[Start of section]

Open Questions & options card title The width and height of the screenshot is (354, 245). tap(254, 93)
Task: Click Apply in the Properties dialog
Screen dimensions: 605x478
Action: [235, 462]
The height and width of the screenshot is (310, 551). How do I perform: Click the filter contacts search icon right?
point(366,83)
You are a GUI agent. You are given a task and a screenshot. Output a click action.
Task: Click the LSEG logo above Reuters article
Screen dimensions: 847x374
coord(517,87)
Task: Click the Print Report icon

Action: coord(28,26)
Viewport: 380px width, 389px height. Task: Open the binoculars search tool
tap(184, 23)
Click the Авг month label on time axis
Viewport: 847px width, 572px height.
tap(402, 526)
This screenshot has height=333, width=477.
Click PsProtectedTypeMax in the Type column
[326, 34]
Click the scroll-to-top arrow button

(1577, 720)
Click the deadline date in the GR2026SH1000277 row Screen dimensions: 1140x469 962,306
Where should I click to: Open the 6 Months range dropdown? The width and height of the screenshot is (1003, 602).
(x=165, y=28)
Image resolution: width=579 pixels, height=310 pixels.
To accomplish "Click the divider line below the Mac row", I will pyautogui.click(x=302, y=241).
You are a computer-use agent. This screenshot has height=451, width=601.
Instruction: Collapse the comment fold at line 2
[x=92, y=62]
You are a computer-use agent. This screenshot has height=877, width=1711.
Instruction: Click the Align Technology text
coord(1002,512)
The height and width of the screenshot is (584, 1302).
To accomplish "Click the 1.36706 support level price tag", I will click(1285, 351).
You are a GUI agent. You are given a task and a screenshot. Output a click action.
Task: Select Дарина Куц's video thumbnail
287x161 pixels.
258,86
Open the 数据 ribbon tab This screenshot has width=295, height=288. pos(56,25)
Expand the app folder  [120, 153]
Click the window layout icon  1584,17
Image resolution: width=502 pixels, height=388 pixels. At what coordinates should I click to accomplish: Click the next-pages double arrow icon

[End of section]

Your objective: What is the number of lines in the records that contain "resolution"? State that number alone.

Answer box: 2